Nick Carey - a Radio Prague journalist at the wrong end of a police truncheon

Nick Carey

As this month's huge NATO summit in Prague draws nearer, memories of the street fighting of two years ago during the city's IMF/World Bank conference again seem very fresh. Thousands of anti-globalisation protestors converged on the Czech capital and, although most protests were peaceful, there were also several dramatic and violent clashes with the police. At that time the Scottish journalist Nick Carey was working here at Radio Prague. He was out in the streets covering the demonstrations and suddenly found himself in a frightening situation, as police charged into the group of demonstrators he was interviewing. Here Nick recalls that moment.
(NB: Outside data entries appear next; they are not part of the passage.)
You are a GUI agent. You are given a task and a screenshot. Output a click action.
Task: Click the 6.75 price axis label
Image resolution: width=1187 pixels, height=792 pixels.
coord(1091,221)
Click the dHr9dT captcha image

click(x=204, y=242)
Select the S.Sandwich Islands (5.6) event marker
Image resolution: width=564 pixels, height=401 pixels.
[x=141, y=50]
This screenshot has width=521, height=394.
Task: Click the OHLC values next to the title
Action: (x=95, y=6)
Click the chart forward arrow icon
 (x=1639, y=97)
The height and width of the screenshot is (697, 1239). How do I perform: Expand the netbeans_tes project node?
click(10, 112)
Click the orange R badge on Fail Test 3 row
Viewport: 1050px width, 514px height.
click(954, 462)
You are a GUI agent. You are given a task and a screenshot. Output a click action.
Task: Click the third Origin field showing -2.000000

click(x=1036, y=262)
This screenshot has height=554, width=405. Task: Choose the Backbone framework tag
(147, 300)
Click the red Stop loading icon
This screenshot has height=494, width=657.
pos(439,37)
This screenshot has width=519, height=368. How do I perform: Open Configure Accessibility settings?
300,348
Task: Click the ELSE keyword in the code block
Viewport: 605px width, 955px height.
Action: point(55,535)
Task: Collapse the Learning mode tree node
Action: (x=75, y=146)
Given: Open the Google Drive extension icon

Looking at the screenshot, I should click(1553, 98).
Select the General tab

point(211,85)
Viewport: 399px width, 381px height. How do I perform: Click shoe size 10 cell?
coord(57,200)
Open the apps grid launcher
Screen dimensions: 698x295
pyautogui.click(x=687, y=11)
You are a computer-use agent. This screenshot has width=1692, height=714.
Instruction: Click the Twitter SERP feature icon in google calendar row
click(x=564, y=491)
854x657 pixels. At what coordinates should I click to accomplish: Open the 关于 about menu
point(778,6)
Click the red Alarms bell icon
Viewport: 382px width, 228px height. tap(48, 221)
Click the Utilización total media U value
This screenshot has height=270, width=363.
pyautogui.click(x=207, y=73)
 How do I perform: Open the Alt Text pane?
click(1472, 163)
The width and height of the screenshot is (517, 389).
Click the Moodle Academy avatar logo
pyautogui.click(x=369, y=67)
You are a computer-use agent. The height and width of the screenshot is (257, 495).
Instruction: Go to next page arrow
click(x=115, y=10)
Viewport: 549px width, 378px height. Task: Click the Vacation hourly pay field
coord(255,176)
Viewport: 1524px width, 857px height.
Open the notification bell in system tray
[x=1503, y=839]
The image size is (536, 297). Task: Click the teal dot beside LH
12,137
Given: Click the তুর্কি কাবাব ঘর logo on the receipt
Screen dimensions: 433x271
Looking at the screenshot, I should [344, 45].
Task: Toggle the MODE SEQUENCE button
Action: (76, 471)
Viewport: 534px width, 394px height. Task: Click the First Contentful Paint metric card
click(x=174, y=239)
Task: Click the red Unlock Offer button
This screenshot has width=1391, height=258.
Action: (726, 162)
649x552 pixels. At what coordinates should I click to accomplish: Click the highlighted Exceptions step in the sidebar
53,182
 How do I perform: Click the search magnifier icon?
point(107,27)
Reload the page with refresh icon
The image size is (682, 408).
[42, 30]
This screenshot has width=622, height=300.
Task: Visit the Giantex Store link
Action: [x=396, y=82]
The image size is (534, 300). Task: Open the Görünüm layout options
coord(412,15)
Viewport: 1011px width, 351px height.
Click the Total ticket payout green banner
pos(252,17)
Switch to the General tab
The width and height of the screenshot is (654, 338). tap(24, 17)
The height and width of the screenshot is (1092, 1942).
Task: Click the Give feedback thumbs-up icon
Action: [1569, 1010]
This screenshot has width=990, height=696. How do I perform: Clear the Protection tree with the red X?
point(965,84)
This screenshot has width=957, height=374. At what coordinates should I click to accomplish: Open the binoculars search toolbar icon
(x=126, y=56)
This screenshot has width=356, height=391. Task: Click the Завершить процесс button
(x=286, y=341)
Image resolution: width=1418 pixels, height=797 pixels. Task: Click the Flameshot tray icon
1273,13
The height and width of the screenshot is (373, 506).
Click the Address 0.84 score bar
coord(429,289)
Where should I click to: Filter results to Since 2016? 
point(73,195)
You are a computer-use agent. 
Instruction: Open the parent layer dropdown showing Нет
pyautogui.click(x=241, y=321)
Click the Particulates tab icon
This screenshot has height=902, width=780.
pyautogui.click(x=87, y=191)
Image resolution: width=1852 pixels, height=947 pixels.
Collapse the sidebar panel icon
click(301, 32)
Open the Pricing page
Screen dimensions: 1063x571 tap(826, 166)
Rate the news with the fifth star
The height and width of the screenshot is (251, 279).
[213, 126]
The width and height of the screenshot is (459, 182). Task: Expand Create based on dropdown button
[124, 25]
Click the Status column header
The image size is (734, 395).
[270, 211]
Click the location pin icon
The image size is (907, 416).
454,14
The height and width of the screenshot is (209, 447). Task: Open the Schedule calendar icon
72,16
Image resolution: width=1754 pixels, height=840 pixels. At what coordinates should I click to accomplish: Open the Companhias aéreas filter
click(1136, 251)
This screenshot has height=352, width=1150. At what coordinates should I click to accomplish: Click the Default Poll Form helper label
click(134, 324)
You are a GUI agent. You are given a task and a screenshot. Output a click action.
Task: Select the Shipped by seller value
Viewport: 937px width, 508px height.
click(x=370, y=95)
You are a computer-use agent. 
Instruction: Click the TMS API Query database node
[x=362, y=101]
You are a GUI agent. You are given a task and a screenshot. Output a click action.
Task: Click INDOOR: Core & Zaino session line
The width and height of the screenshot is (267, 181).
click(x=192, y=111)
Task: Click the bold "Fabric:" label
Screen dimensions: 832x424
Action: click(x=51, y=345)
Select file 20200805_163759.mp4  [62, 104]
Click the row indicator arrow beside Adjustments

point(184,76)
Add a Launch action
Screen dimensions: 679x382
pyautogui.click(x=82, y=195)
"Late afternoon, after following demonstrators around all day during the IMF/World Bank conference, I ended up just below the Palace of Culture by the Vysehrad metro station amid a group of peaceful demonstrators - about 50 or 60 of them - who were singing and clapping and chanting. A couple of them had guitars. They were basically probably your modern day definition of a hippy or a new-age traveller. And all of a sudden a line of policemen appeared and started first of all banging their shields with their truncheons, and when the demonstrators stood up and tried to explain that they were peaceful, the police charged straight into them and started beating them repeatedly with truncheons. They beat a couple of them senseless, who were eventually carried away from the area, and started herding the rest of us down the hill from the Palace of Culture. And when you get about fifty yards away from the Palace of Culture, you reach a very steep embankment that drops down onto a road. It's almost impossible to climb down. If you climb down you have to do it very, very carefully. And we were being pushed down towards that and a policeman started shoving me in the back on the way down and said: "Go faster," and I turned round - I'm wearing a red vest that says PRESS on it in English and in Czech, so it's very clear I'm a journalist - and I said to him: "I'm going as fast as I can," at which point he belted me across the back of my head very hard with his truncheon and said: "You're not going fast enough," at which point I moved a hell of a lot faster. But the problem was that there was a very small group of people left at the top of this embankment, enclosed from two sides by police, and eventually we had about maybe 20 people having to slide down a concrete embankment down to the road. So it was a very frightening experience altogether but very interesting to see how the Czech police reacted to peaceful demonstrators after seeing the violence during the day in other parts of the city."